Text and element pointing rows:
BEGIN
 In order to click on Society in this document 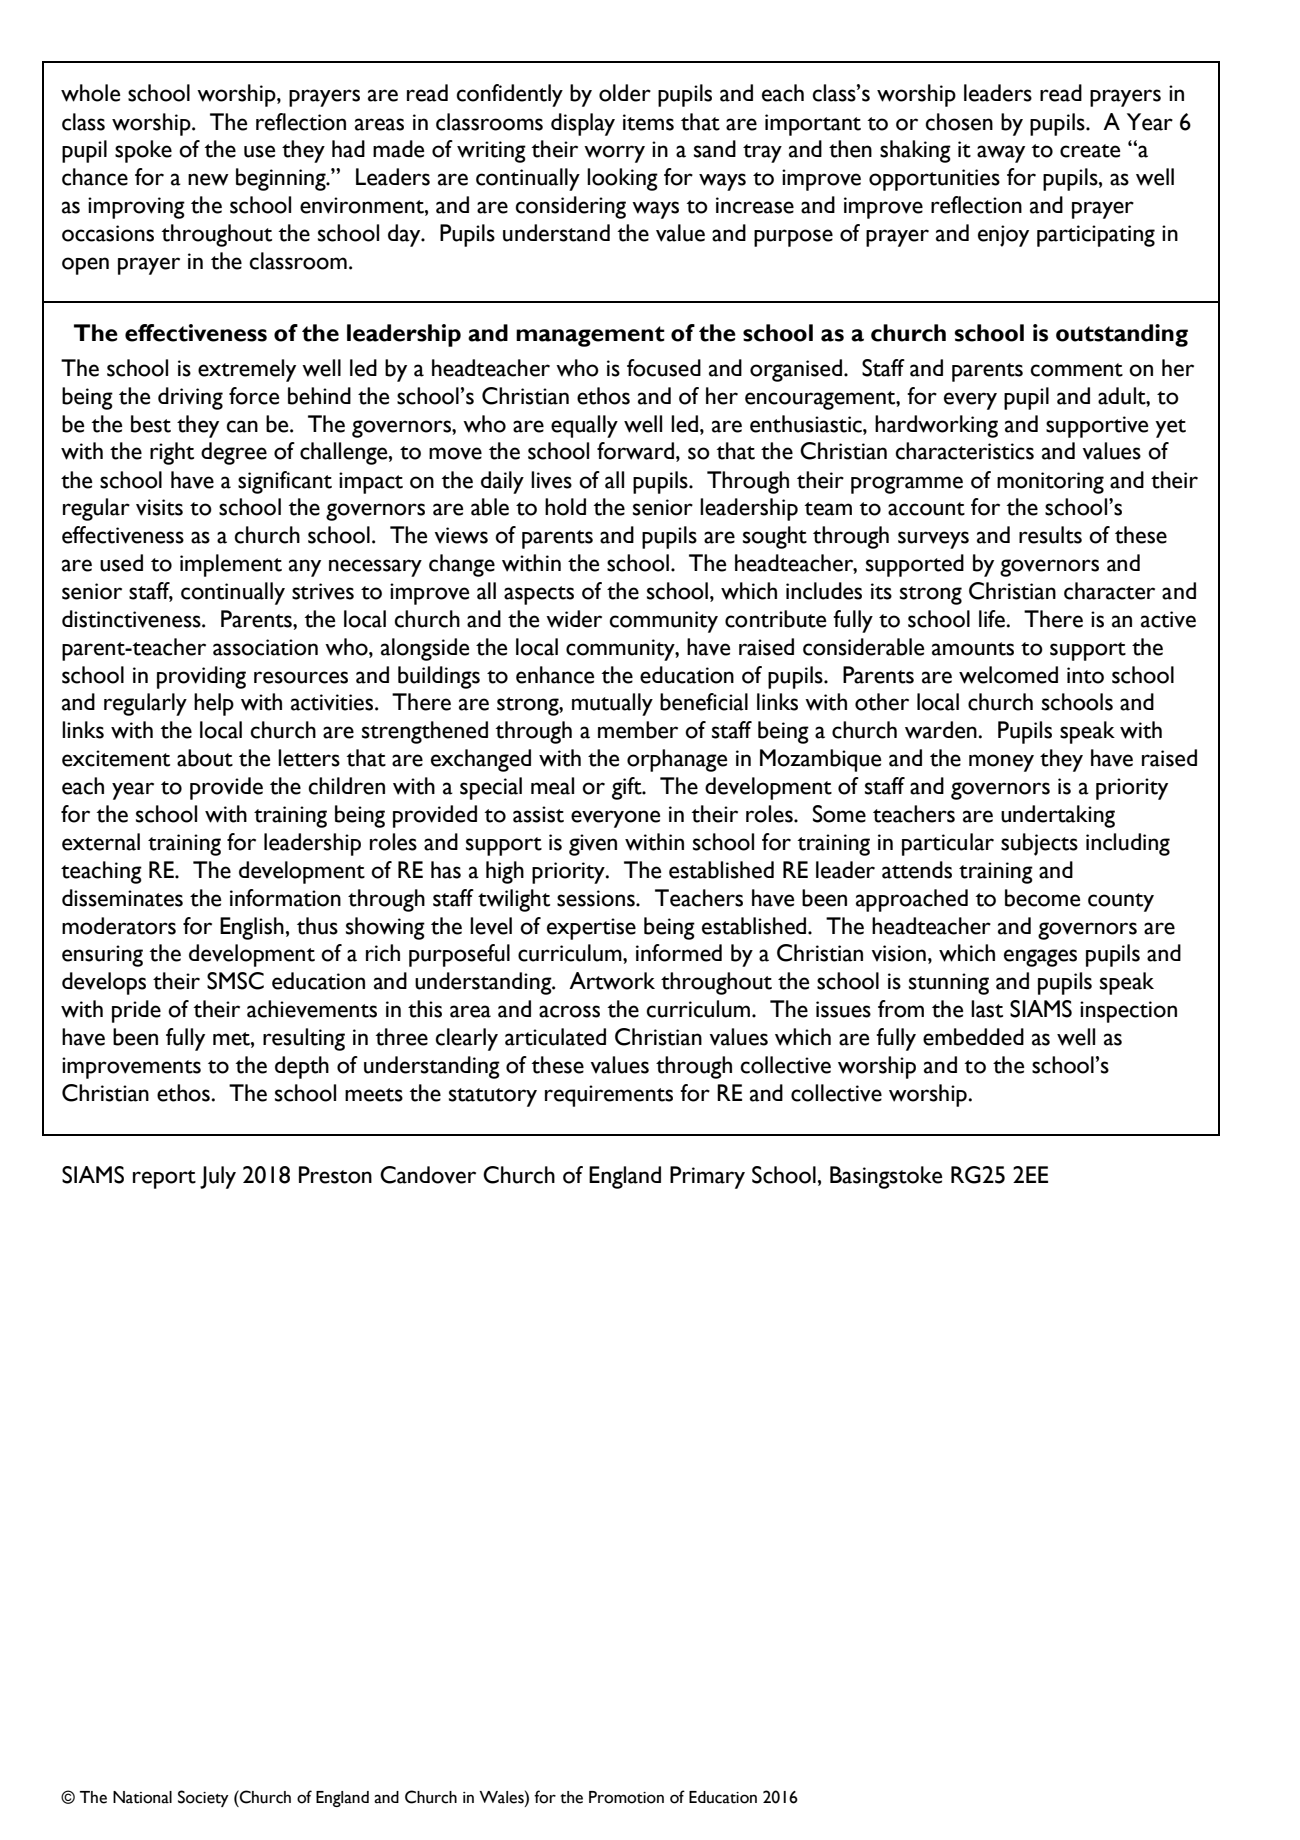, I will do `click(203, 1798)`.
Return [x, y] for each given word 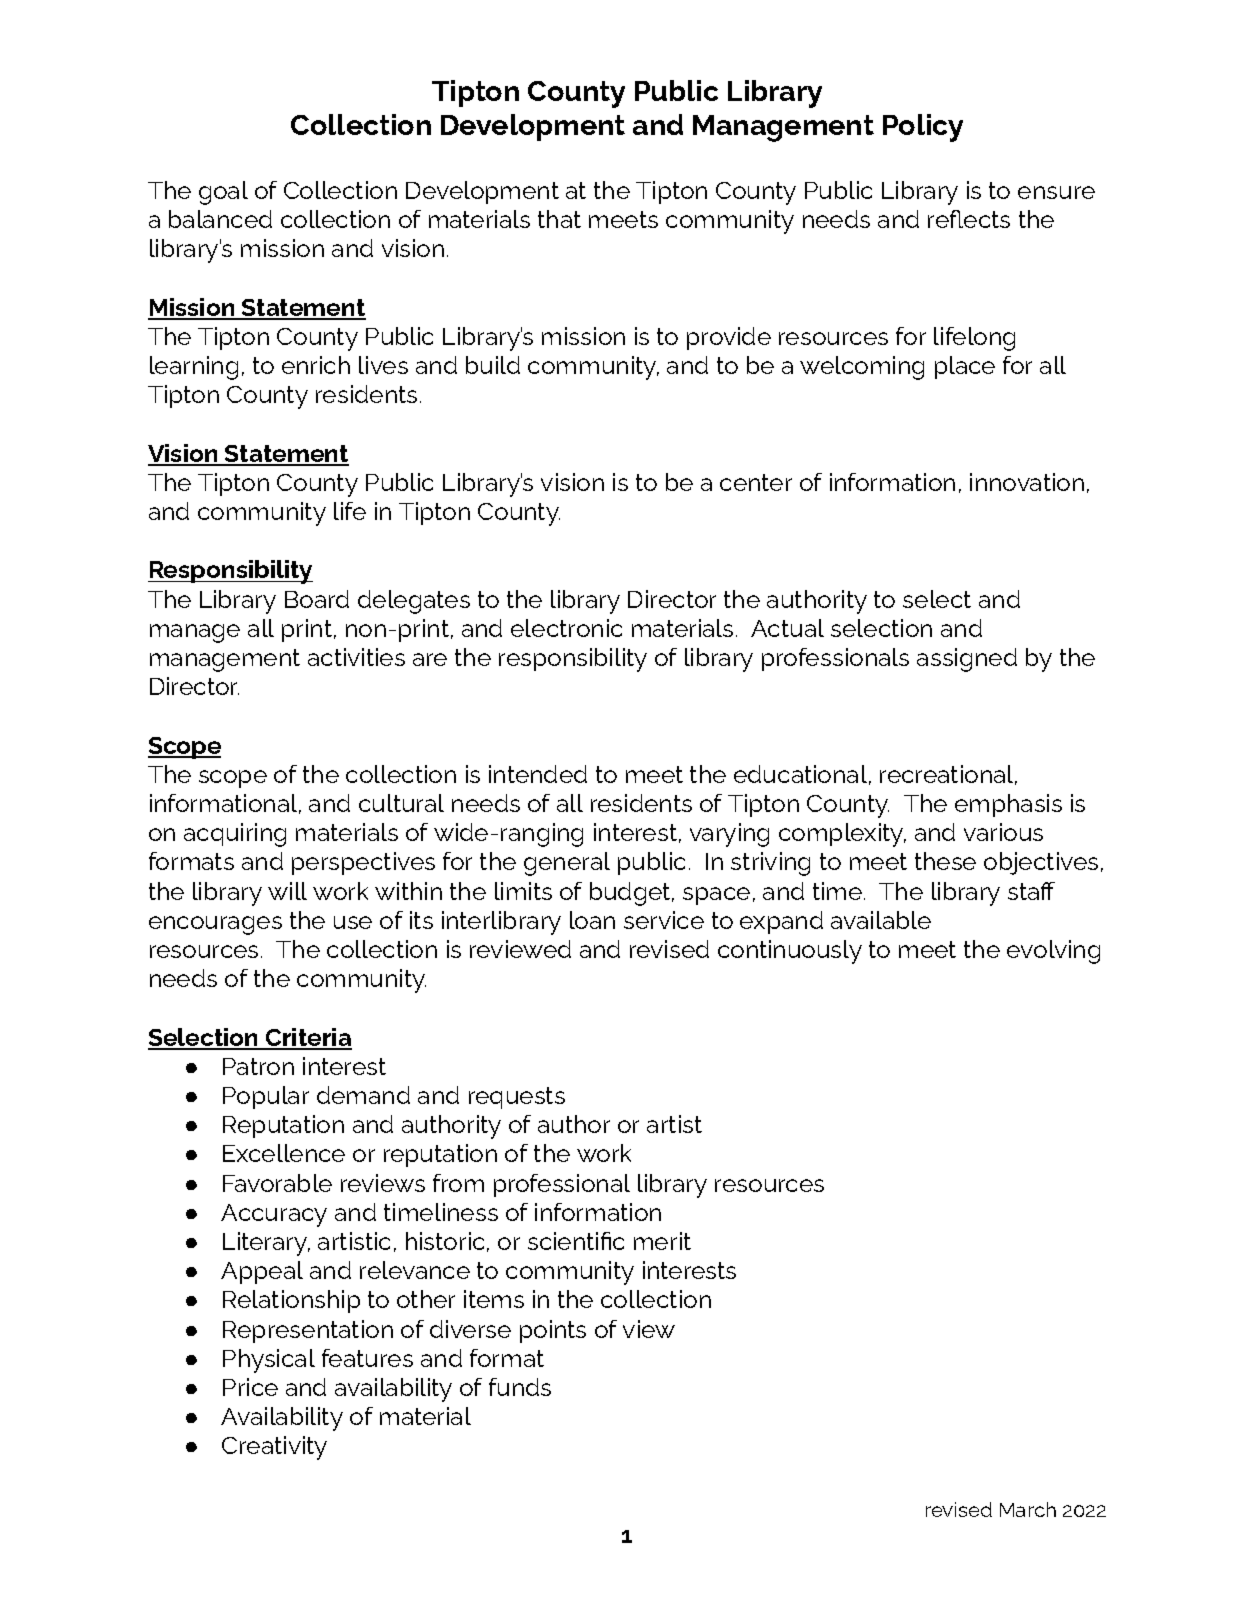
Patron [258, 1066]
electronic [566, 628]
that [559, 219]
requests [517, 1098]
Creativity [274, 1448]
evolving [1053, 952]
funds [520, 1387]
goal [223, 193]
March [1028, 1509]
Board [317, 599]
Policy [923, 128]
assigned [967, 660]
END
▸ AIM OF THE EXERCISE
Can you copy everything from the row containing "Return [x, y] for each given word" down to the end of the rows, substituting "Committee" for "Board" and keeping all else the same, with the pictures left out?

▸ IN RESPONSE
Return [x, y] for each given word 
Patron [258, 1066]
electronic [566, 628]
that [559, 219]
requests [517, 1098]
Creativity [274, 1448]
evolving [1053, 952]
funds [520, 1387]
goal [223, 193]
March [1028, 1509]
Committee [317, 599]
Policy [923, 128]
assigned [967, 660]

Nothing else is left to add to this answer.